INSTRUCTION
Copy out the stretch of entries from the line containing "2021年6月 (457, 937)" through the line containing "Ja (567, 18)", both included, character for character and nothing else.

EXERCISE INPUT
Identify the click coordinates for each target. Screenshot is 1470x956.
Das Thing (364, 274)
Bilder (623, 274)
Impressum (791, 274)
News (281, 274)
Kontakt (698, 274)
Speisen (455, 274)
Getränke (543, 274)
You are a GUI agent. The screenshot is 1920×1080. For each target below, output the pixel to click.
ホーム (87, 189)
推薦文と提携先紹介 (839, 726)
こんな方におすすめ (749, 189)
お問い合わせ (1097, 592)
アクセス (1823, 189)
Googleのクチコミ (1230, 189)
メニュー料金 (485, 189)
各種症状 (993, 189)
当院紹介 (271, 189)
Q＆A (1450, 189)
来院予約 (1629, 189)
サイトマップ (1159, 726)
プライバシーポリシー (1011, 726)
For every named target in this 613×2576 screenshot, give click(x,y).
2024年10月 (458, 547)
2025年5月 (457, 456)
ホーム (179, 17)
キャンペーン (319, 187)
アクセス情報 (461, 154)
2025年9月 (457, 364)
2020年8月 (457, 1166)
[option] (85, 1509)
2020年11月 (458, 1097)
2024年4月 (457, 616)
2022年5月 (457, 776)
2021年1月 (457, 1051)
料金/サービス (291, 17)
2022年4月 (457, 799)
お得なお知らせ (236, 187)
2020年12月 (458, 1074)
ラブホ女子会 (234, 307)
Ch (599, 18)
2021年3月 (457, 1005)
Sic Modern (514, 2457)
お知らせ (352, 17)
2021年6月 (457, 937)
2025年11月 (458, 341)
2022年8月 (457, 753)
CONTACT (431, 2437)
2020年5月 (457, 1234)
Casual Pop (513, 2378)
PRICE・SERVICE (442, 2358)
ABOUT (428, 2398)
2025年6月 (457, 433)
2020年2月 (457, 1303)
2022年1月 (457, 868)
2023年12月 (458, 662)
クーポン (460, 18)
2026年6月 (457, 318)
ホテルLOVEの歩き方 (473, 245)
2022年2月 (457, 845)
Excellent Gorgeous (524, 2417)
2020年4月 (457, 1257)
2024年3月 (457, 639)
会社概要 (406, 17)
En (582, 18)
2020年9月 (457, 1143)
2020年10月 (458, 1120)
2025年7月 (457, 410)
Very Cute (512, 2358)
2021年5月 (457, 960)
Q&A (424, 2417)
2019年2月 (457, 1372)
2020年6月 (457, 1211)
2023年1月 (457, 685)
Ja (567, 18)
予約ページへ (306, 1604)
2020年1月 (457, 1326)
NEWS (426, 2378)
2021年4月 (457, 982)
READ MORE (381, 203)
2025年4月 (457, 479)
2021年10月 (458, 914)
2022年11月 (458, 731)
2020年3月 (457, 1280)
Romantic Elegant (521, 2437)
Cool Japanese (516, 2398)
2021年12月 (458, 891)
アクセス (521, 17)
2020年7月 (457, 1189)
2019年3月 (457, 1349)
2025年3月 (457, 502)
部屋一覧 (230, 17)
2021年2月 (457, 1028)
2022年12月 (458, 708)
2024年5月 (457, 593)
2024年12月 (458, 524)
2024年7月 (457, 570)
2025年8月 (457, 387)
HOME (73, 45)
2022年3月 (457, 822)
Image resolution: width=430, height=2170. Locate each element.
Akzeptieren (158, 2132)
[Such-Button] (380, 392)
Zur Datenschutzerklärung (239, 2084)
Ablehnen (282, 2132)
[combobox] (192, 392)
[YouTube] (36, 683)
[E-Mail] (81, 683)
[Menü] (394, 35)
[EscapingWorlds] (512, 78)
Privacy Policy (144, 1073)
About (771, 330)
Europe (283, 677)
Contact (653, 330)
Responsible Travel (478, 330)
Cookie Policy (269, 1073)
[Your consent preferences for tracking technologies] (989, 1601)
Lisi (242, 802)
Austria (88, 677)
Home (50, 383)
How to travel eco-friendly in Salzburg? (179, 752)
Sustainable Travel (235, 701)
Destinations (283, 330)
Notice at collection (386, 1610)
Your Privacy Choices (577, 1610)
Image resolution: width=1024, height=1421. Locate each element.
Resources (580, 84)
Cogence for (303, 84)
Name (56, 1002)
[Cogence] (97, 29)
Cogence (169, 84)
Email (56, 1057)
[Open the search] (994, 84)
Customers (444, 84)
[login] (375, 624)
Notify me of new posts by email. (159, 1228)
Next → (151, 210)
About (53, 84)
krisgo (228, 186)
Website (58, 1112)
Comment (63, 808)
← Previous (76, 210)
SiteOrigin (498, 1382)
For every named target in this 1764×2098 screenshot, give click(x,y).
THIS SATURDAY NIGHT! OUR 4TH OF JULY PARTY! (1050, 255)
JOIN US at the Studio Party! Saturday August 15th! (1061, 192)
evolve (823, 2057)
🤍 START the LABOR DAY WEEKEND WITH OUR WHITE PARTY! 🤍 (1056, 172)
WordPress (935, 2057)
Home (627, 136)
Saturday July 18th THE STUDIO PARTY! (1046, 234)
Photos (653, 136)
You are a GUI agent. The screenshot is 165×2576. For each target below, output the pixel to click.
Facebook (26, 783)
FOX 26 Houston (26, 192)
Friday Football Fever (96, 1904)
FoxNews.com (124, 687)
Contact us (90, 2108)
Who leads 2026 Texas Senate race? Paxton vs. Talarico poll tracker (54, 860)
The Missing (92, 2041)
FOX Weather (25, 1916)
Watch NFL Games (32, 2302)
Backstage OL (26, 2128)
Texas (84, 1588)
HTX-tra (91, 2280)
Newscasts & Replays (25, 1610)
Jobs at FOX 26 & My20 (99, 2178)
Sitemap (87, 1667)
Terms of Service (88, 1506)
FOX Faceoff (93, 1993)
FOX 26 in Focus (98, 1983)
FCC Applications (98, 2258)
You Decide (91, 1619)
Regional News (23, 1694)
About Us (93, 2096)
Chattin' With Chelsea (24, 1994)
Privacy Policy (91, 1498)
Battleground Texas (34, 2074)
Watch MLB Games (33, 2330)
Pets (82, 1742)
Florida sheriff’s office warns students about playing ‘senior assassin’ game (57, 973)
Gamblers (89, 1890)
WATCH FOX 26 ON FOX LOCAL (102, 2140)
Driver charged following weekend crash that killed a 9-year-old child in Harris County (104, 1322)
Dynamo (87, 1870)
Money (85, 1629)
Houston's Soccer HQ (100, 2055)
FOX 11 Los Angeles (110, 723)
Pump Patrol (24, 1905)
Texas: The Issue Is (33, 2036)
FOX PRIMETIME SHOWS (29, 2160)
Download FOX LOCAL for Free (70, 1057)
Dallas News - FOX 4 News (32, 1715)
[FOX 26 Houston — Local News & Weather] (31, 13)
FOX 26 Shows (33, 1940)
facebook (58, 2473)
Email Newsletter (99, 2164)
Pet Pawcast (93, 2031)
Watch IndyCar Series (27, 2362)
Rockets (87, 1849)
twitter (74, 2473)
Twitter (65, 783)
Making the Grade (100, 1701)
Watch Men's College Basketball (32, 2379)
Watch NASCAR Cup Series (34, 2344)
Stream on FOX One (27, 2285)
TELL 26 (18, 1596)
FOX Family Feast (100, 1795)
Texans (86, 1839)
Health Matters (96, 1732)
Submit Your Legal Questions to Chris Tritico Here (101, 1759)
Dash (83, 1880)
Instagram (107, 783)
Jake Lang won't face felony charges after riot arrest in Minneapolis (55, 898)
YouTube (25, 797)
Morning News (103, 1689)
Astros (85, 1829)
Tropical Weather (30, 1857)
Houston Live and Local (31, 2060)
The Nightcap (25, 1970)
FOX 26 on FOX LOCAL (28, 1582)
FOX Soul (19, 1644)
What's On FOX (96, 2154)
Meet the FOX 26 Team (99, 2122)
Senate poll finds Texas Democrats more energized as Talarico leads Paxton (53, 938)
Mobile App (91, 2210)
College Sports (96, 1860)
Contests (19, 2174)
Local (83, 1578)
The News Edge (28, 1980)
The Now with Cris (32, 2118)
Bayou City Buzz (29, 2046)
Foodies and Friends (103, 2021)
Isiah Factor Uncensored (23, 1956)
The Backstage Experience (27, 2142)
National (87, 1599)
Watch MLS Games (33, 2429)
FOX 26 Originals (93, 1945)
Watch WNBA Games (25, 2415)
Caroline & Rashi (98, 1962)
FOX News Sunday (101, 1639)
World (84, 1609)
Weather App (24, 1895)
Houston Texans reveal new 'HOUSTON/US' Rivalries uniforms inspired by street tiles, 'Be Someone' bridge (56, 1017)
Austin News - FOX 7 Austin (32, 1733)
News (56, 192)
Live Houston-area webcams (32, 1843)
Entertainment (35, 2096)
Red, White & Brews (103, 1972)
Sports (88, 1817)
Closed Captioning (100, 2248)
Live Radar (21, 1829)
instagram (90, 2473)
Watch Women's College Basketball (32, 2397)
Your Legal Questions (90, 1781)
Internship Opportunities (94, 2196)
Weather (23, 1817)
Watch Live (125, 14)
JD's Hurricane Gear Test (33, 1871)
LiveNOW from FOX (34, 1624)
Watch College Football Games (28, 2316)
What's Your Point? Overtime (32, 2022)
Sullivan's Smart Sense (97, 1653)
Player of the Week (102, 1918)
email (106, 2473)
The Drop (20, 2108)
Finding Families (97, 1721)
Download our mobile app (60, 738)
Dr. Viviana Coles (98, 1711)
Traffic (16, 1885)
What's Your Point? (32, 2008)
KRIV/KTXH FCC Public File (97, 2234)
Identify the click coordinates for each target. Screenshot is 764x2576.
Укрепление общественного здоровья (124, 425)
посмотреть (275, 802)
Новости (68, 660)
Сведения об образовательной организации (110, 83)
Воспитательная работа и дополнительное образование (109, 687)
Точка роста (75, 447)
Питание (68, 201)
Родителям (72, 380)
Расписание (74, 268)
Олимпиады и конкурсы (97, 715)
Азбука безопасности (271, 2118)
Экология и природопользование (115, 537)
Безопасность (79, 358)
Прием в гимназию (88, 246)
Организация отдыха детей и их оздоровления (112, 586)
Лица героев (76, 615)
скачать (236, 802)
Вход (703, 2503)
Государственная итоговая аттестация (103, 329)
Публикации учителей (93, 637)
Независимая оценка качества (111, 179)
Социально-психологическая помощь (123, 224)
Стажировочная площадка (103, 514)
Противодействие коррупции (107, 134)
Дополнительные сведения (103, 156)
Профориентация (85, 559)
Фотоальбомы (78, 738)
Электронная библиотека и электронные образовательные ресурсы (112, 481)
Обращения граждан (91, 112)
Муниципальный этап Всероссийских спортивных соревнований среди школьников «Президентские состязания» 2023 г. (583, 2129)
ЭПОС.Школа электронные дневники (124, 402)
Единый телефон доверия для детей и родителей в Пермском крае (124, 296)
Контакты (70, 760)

ANSWER TO THE PROBLEM
2021年6月 (457, 937)
2025年11月 (458, 341)
2022年8月 (457, 753)
CONTACT (431, 2437)
2020年5月 (457, 1234)
Casual Pop (513, 2378)
PRICE・SERVICE (442, 2358)
ABOUT (428, 2398)
2025年6月 (457, 433)
2020年2月 (457, 1303)
2022年1月 (457, 868)
2023年12月 (458, 662)
クーポン (460, 18)
2026年6月 (457, 318)
ホテルLOVEの歩き方 (473, 245)
2022年2月 (457, 845)
Excellent Gorgeous (524, 2417)
2020年4月 (457, 1257)
2024年3月 (457, 639)
会社概要 (406, 17)
En (582, 18)
2020年9月 (457, 1143)
2020年10月 (458, 1120)
2025年7月 (457, 410)
Very Cute (512, 2358)
2021年5月 (457, 960)
Q&A (424, 2417)
2019年2月 (457, 1372)
2020年6月 (457, 1211)
2023年1月 (457, 685)
Ja (567, 18)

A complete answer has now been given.